Après les manifestations massives en Iran contre la spoliation électorale, la révolution du Jasmin est le deuxième évènement-choc qui réveille en sursaut les Caïds inamovibles du monde musulman. L’une n’a pas abouti et se trouve prise dans les serres d’un régime qui démultiplie les tours de vis. L’autre a passé la première épreuve en faisant fuir devant sa clameur un homme terrorisant, défendu bec et ongles par son voisin et ami Khadafi. L’ancien despote n’apparait plus que comme un escroc de paradis fiscal, parti, avec sa rapace épouse, en emportant 1,5 tonne d’or. Reste à ce peuple le plus long chemin à accomplir : celui d’une véritable recomposition politique librement exprimée, au-delà des mots d’ordre visant à calmer sa fureur…

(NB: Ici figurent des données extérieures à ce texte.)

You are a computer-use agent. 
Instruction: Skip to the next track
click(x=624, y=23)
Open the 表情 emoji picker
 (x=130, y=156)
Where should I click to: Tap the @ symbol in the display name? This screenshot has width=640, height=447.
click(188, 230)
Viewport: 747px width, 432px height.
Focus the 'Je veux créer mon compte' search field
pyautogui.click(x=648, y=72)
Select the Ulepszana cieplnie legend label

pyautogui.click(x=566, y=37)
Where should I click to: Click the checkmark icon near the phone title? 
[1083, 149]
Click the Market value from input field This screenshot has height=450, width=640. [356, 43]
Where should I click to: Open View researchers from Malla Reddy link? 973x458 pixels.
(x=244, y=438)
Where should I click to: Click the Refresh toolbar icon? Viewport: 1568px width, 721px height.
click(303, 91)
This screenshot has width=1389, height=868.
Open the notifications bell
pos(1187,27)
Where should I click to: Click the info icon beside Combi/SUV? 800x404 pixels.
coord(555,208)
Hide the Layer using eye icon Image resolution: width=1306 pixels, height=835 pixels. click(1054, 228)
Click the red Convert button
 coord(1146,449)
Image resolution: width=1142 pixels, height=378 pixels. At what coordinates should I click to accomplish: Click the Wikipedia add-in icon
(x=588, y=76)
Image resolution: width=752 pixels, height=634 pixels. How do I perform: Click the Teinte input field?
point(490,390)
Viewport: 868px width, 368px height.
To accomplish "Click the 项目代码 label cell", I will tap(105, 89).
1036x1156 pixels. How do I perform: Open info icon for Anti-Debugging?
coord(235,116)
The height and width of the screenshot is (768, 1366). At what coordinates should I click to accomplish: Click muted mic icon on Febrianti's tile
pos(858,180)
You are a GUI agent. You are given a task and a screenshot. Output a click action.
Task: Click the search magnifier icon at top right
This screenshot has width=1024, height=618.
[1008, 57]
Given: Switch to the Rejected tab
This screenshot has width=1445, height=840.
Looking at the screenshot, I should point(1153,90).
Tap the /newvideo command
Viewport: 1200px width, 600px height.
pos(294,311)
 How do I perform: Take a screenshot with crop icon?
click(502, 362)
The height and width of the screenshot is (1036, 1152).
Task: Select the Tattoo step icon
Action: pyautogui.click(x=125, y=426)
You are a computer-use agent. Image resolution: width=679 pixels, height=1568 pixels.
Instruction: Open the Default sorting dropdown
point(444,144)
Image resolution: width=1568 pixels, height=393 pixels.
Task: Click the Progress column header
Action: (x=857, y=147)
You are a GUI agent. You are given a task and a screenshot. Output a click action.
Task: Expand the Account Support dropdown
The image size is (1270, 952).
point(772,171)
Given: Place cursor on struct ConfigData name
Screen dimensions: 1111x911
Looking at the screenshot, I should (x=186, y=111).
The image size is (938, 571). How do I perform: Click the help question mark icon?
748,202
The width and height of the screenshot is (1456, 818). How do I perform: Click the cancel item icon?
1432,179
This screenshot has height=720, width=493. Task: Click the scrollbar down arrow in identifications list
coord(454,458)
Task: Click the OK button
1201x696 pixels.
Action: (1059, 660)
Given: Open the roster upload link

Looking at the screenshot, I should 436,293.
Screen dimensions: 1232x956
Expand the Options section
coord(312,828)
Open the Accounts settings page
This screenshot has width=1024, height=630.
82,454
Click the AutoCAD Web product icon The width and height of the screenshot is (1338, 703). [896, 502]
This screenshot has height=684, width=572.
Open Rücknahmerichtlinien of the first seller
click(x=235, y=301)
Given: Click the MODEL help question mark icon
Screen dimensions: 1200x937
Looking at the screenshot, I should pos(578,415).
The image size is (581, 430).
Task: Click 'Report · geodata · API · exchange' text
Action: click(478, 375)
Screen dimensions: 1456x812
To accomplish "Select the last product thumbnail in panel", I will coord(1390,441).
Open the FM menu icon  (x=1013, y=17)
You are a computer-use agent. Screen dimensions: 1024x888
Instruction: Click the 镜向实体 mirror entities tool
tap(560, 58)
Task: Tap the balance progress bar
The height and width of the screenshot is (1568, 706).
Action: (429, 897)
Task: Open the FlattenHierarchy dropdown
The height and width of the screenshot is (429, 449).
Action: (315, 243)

On prête, généralement, à la « rue arabe », l’idée qu’elle se préoccuperait en priorité de la revendication majeure de l’Organisation de la Conférence islamique : à savoir que « l’injustice suprême » pour un musulman serait l’existence d’Israël. C’est même l’axiome sur lequel repose toutes les diplomaties occidentales, avec cette pression accrue pour adopter des résolutions contraignantes contre Israël. Michèle Alliot-Marie est ainsi venue piétiner quelques « implantations », à Tel Aviv et proférer des menaces doucereuses et « modérées ». Elle marche tête baissée dans le plan unilatéral du cacique non-élu et inéligible Mahmoud Abbas.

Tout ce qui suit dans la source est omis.